+++ DATA TO PROCESS

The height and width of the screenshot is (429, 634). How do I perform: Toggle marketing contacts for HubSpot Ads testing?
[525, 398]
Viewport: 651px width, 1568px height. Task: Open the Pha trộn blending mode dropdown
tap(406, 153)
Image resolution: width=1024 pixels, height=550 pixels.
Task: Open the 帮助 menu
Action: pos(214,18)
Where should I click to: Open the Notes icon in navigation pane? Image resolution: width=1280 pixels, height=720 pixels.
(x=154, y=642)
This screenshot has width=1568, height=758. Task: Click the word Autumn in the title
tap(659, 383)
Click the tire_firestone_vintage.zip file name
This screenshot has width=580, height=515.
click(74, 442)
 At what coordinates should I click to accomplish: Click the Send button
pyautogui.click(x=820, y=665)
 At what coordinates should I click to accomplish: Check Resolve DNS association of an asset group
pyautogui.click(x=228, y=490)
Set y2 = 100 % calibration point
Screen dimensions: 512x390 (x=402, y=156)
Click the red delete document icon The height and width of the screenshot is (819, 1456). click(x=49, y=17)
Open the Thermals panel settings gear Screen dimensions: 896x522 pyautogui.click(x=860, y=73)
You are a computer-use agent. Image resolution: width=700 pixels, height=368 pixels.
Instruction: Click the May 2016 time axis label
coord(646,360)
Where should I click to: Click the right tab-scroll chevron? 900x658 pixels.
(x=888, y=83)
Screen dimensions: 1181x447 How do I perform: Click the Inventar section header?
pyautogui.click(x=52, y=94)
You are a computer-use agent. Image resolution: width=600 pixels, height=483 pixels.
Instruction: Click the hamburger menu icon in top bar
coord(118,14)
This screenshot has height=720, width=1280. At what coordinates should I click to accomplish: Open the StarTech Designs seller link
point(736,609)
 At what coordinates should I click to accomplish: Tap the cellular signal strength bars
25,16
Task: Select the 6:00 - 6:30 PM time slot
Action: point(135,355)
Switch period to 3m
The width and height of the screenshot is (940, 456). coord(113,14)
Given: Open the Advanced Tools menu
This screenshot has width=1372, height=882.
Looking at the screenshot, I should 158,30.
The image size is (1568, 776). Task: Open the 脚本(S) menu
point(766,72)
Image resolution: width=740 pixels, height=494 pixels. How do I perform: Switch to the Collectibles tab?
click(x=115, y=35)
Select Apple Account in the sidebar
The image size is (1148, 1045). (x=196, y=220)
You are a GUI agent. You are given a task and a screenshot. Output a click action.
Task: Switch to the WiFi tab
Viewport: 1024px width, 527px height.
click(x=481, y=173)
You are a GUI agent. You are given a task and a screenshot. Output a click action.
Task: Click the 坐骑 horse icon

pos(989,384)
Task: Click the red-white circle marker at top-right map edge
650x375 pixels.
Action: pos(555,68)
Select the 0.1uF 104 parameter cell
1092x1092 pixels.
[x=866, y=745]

++++++

**YOUR OBJECTIVE**
Wherever the line holding "Set y2 = 100 % calibration point" falls in the entries above, copy exactly from it through the line holding "You are a computer-use agent. Image resolution: width=600", inclusive, and add nothing.

**EXERCISE RESULT**
Set y2 = 100 % calibration point
Screen dimensions: 512x390 (x=402, y=156)
Click the red delete document icon The height and width of the screenshot is (819, 1456). click(x=49, y=17)
Open the Thermals panel settings gear Screen dimensions: 896x522 pyautogui.click(x=860, y=73)
You are a computer-use agent. Image resolution: width=700 pixels, height=368 pixels.
Instruction: Click the May 2016 time axis label
coord(646,360)
Where should I click to: Click the right tab-scroll chevron? 900x658 pixels.
(x=888, y=83)
Screen dimensions: 1181x447 How do I perform: Click the Inventar section header?
pyautogui.click(x=52, y=94)
You are a computer-use agent. Image resolution: width=600 pixels, height=483 pixels.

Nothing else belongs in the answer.